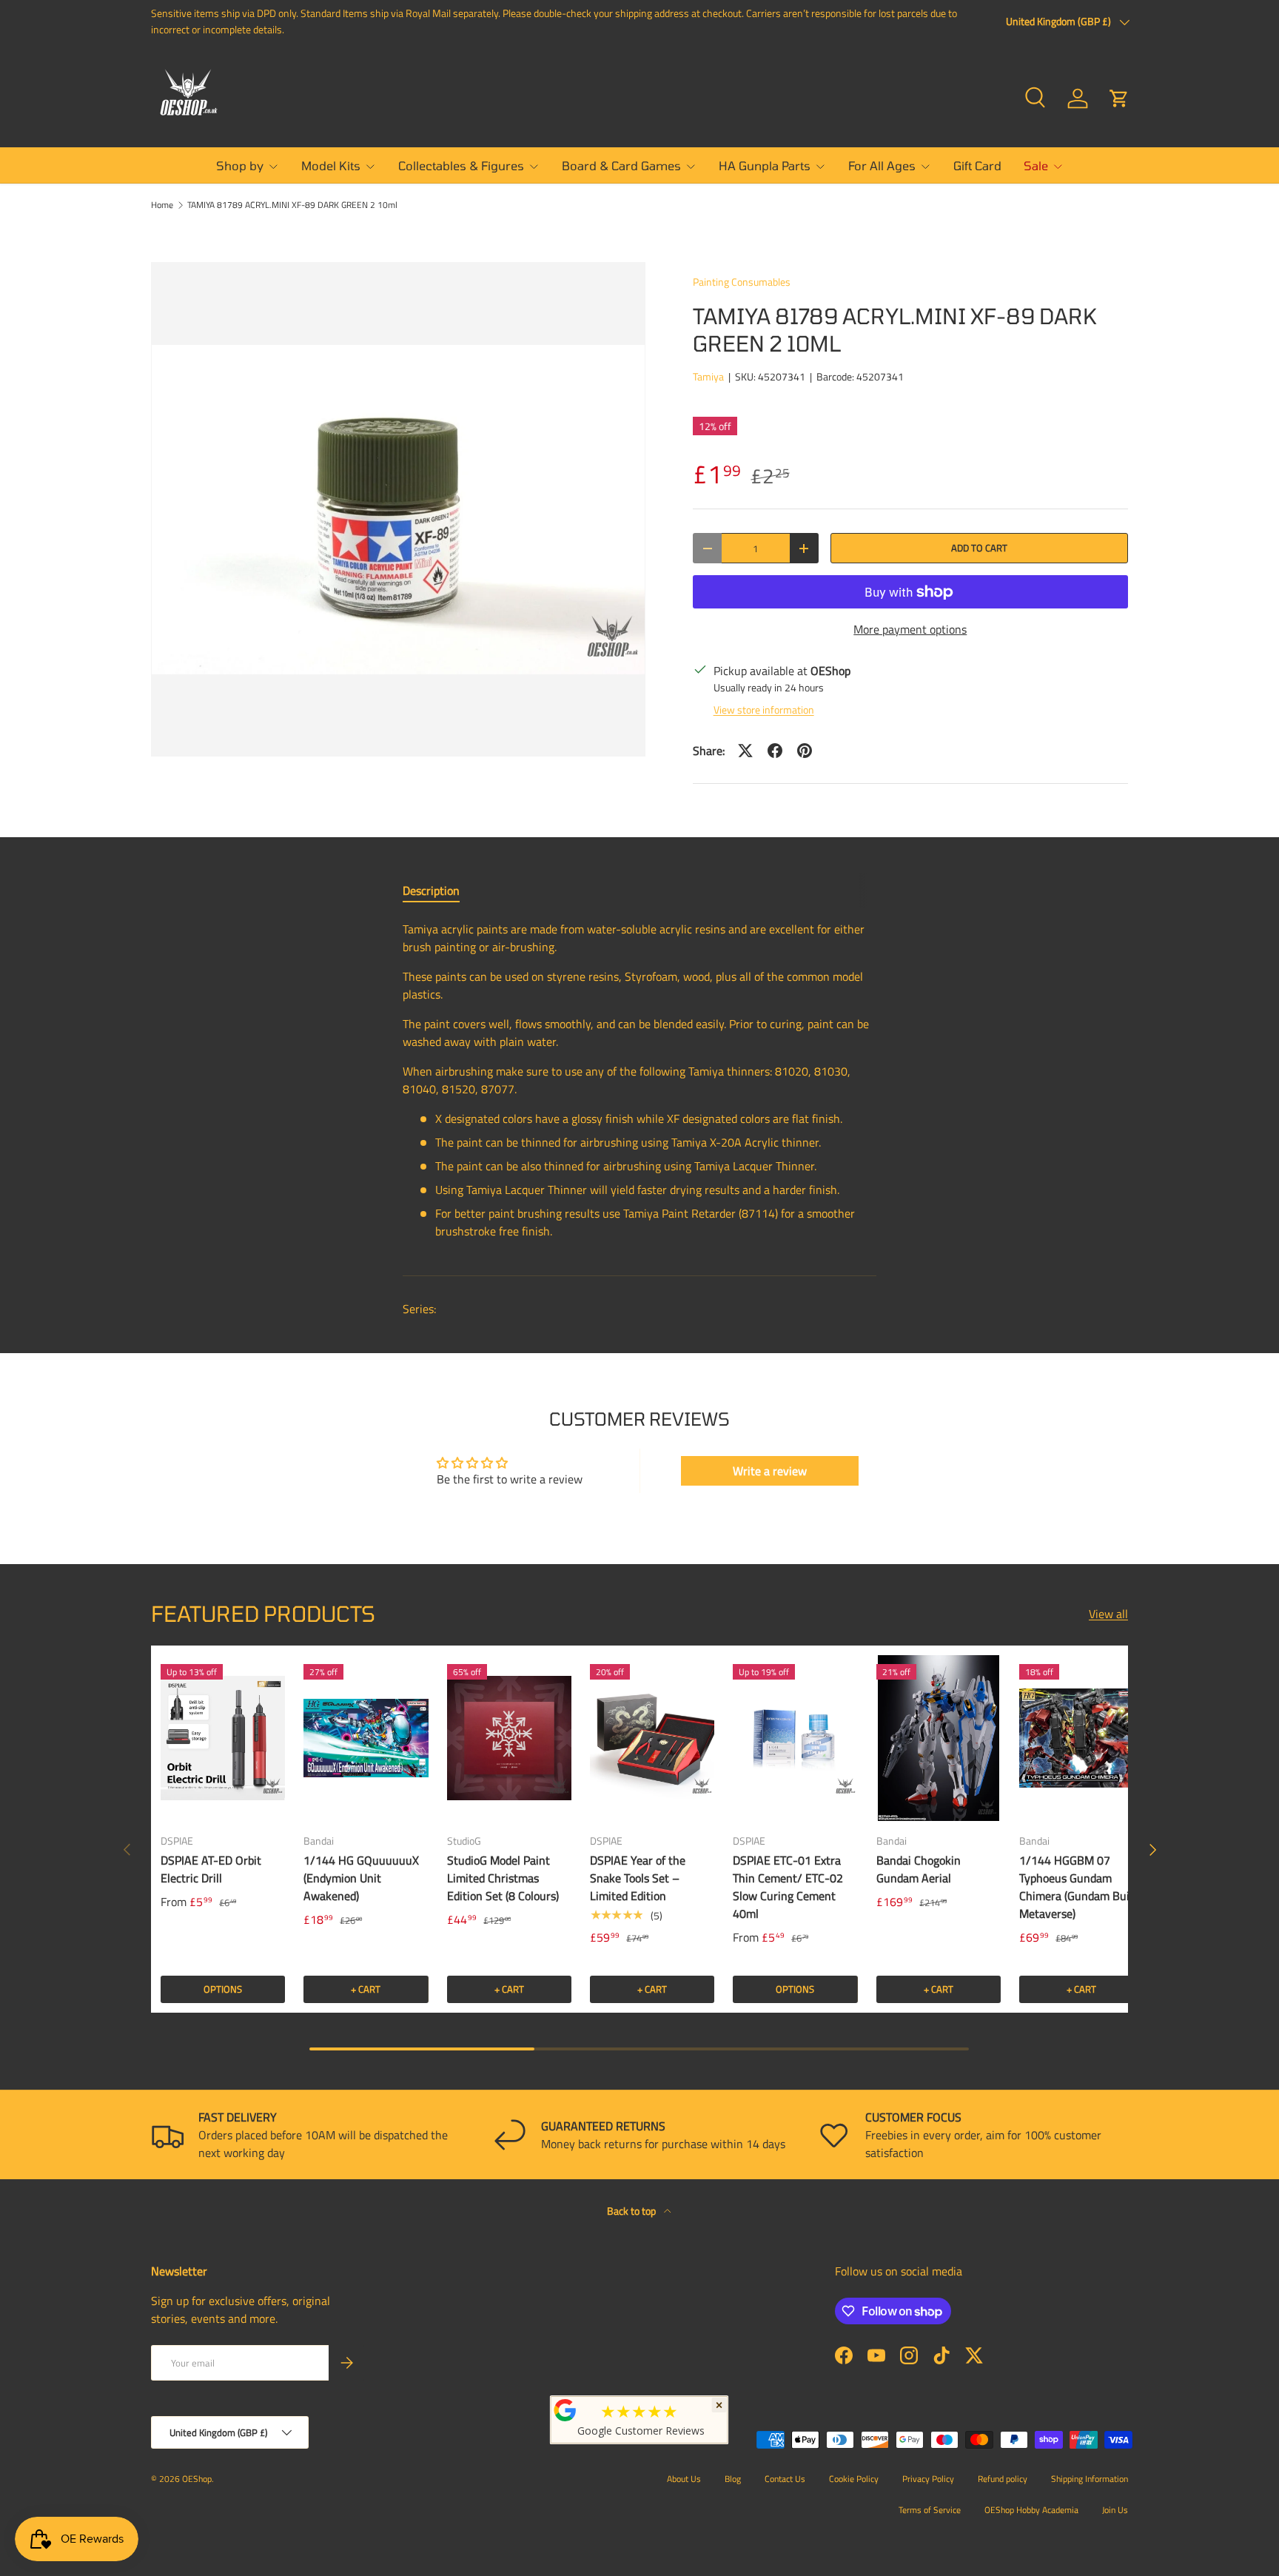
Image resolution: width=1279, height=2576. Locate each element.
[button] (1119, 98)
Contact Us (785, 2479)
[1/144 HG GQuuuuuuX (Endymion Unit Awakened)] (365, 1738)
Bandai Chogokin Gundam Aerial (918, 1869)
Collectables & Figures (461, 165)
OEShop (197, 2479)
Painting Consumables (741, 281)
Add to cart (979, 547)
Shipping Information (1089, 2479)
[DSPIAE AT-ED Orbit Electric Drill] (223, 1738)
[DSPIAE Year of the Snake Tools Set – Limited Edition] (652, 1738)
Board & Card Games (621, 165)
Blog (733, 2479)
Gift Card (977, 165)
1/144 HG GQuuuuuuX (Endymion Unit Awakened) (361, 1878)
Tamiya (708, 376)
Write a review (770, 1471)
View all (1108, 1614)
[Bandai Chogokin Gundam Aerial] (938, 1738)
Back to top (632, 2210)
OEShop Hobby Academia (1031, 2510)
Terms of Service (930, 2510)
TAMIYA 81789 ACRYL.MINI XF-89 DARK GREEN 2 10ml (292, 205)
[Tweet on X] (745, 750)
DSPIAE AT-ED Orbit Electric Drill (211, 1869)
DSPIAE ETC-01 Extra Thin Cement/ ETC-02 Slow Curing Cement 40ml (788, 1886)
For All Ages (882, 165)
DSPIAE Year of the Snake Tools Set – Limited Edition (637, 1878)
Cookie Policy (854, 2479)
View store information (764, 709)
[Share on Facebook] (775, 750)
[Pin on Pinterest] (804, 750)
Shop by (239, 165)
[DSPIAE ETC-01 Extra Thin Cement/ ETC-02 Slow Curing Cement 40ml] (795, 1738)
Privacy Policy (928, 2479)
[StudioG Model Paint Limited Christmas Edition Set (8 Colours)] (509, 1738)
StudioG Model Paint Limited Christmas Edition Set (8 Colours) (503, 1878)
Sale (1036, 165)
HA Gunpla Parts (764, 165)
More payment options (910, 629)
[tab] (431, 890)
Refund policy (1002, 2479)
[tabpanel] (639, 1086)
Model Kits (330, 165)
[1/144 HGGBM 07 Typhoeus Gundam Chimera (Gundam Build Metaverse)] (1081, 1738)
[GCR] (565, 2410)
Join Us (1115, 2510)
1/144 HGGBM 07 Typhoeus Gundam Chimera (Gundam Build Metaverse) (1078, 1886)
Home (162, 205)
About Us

▬▬▬

- Task prompt -
In the copy, include each entry exactly as written and none of the pictures.

- Response area -
Image resolution: width=1279, height=2576. Locate each element.
[button] (1119, 98)
Contact Us (785, 2479)
[1/144 HG GQuuuuuuX (Endymion Unit Awakened)] (365, 1738)
Bandai Chogokin Gundam Aerial (918, 1869)
Collectables & Figures (461, 165)
OEShop (197, 2479)
Painting Consumables (741, 281)
Add to cart (979, 547)
Shipping Information (1089, 2479)
[DSPIAE AT-ED Orbit Electric Drill] (223, 1738)
[DSPIAE Year of the Snake Tools Set – Limited Edition] (652, 1738)
Board & Card Games (621, 165)
Blog (733, 2479)
Gift Card (977, 165)
1/144 HG GQuuuuuuX (Endymion Unit Awakened) (361, 1878)
Tamiya (708, 376)
Write a review (770, 1471)
View all (1108, 1614)
[Bandai Chogokin Gundam Aerial] (938, 1738)
Back to top (632, 2210)
OEShop Hobby Academia (1031, 2510)
Terms of Service (930, 2510)
TAMIYA 81789 ACRYL.MINI XF-89 DARK GREEN 2 10ml (292, 205)
[Tweet on X] (745, 750)
DSPIAE AT-ED Orbit Electric Drill (211, 1869)
DSPIAE ETC-01 Extra Thin Cement/ ETC-02 Slow Curing Cement 40ml (788, 1886)
For All Ages (882, 165)
DSPIAE Year of the Snake Tools Set – Limited Edition (637, 1878)
Cookie Policy (854, 2479)
View store information (764, 709)
[Share on Facebook] (775, 750)
[Pin on Pinterest] (804, 750)
Shop by (239, 165)
[DSPIAE ETC-01 Extra Thin Cement/ ETC-02 Slow Curing Cement 40ml] (795, 1738)
Privacy Policy (928, 2479)
[StudioG Model Paint Limited Christmas Edition Set (8 Colours)] (509, 1738)
StudioG Model Paint Limited Christmas Edition Set (8 Colours) (503, 1878)
Sale (1036, 165)
HA Gunpla Parts (764, 165)
More payment options (910, 629)
[tab] (431, 890)
Refund policy (1002, 2479)
[tabpanel] (639, 1086)
Model Kits (330, 165)
[1/144 HGGBM 07 Typhoeus Gundam Chimera (Gundam Build Metaverse)] (1081, 1738)
[GCR] (565, 2410)
Join Us (1115, 2510)
1/144 HGGBM 07 Typhoeus Gundam Chimera (Gundam Build Metaverse) (1078, 1886)
Home (162, 205)
About Us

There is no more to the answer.